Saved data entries
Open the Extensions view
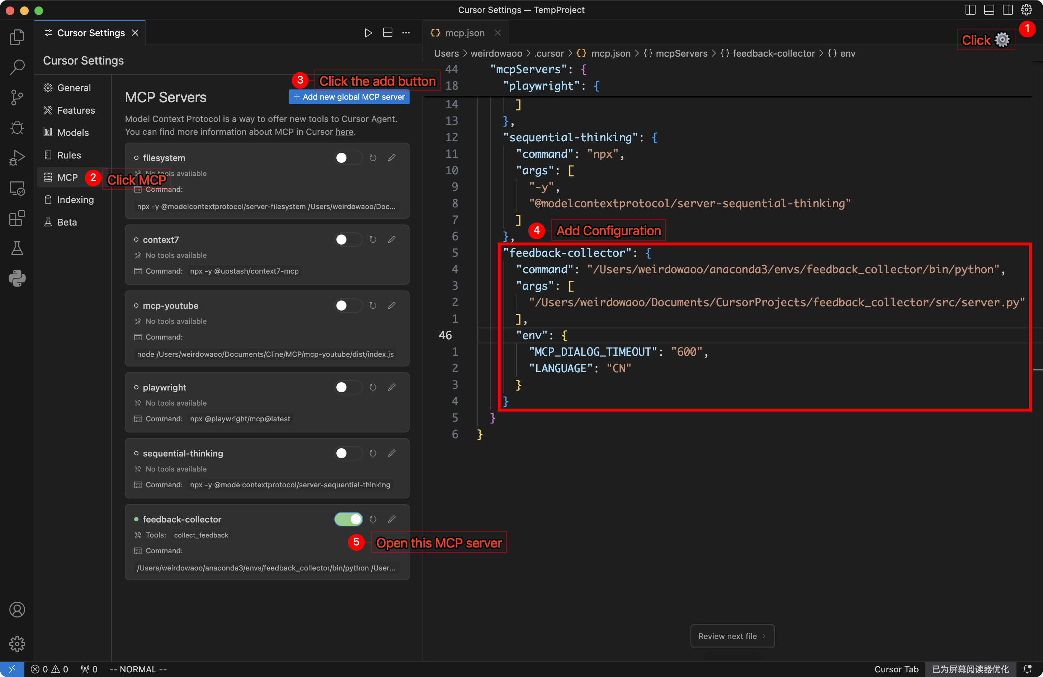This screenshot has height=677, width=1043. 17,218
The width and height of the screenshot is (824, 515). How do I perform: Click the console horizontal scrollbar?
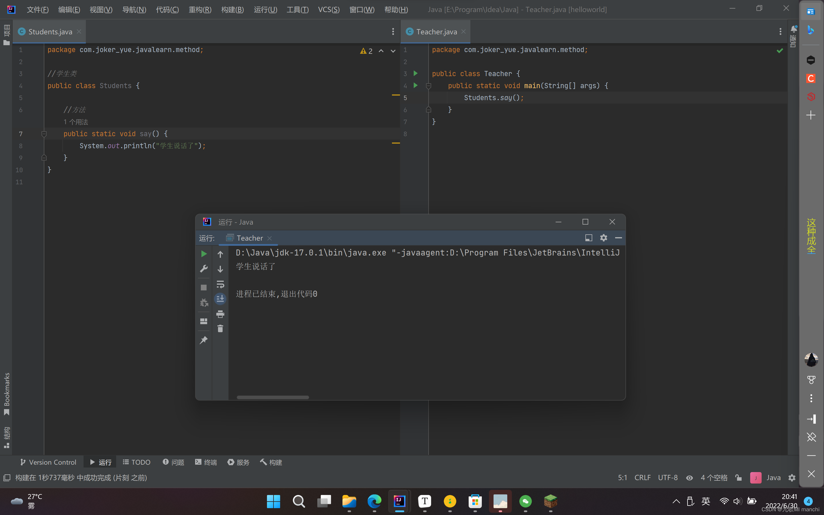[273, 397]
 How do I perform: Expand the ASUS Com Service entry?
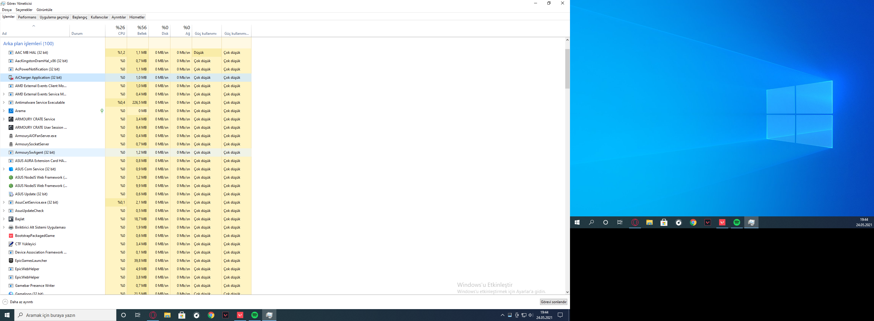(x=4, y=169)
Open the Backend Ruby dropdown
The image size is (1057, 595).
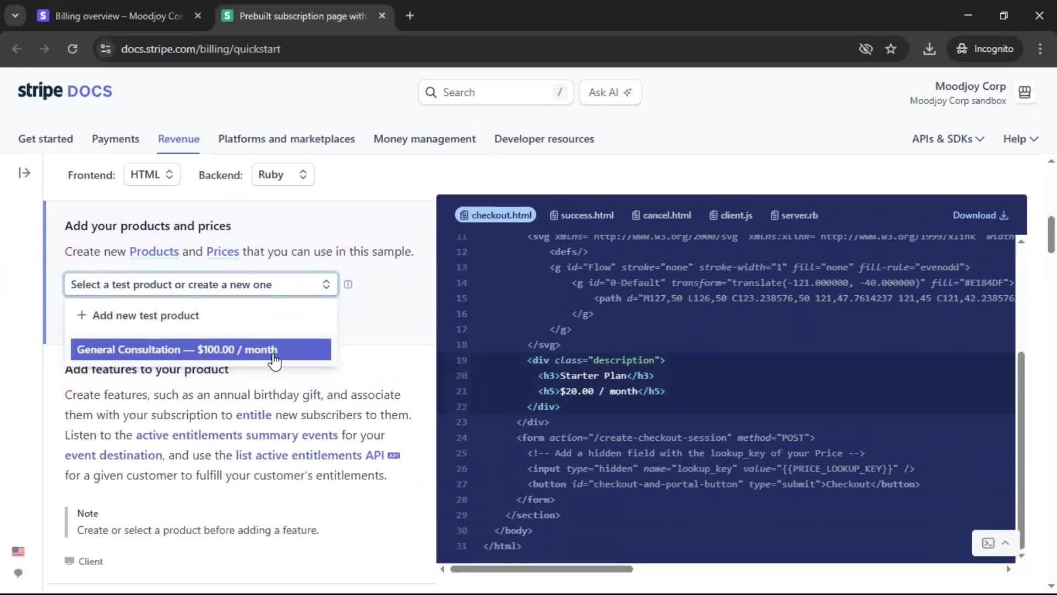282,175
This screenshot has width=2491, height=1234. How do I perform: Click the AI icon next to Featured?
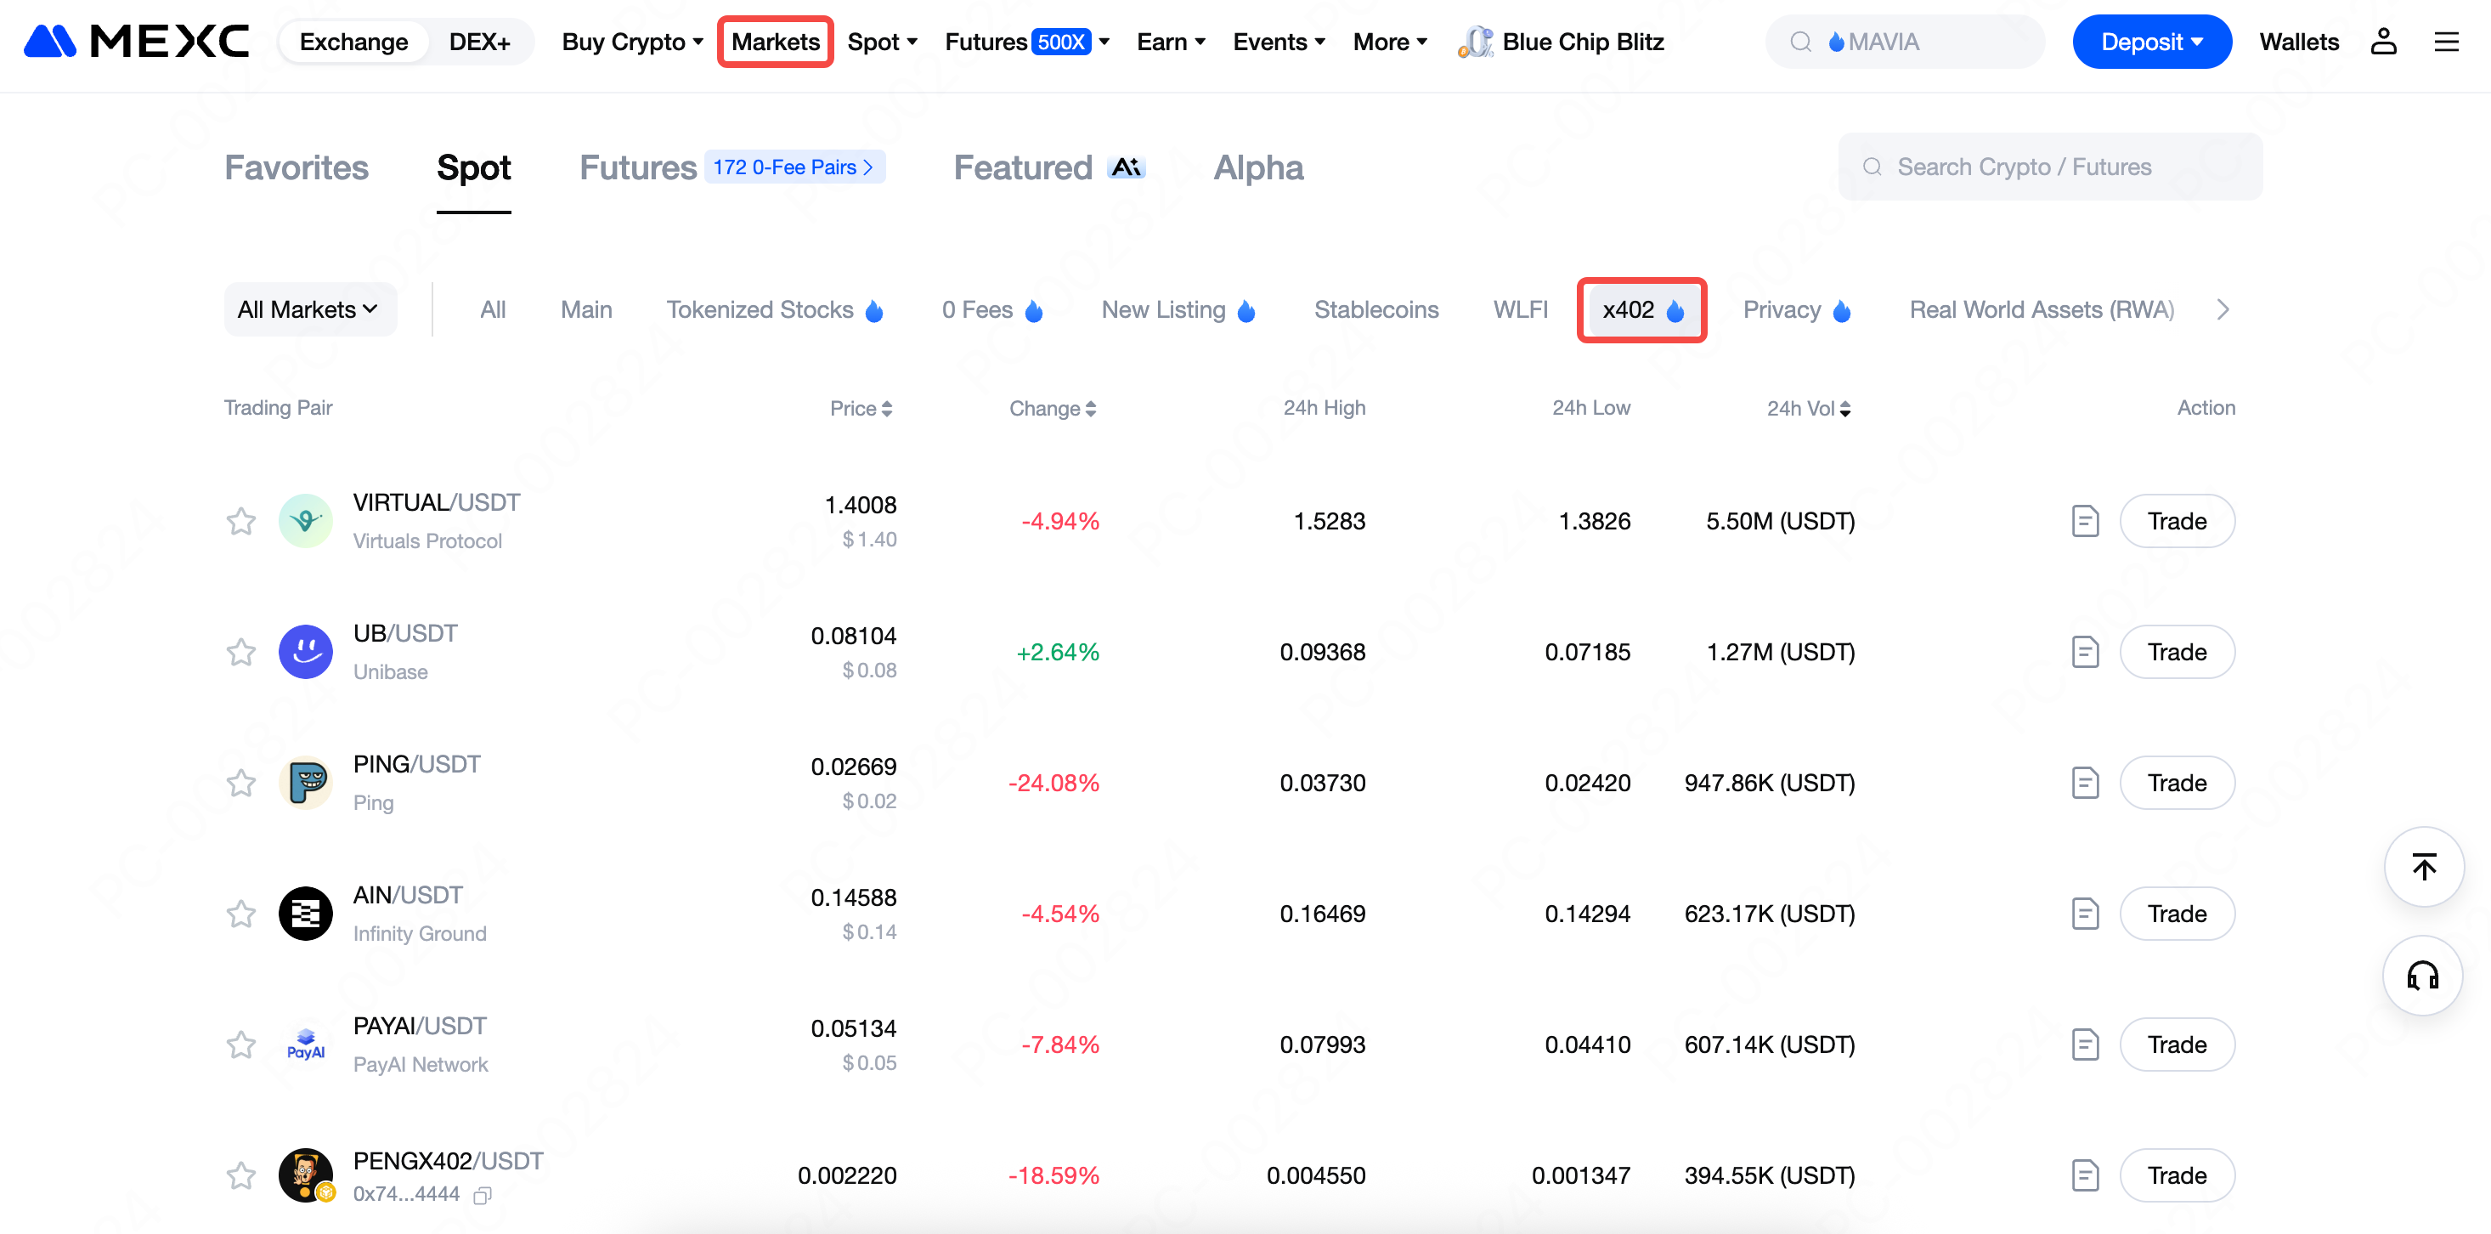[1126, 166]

• _What to do_: Exact lines, nothing more: output the one with "This screenshot has width=2491, height=1234." and every later line through the end of the data, skipping pictures.

• _Written response_:
This screenshot has width=2491, height=1234. How do I perform: Click the AI icon next to Featured?
[1126, 166]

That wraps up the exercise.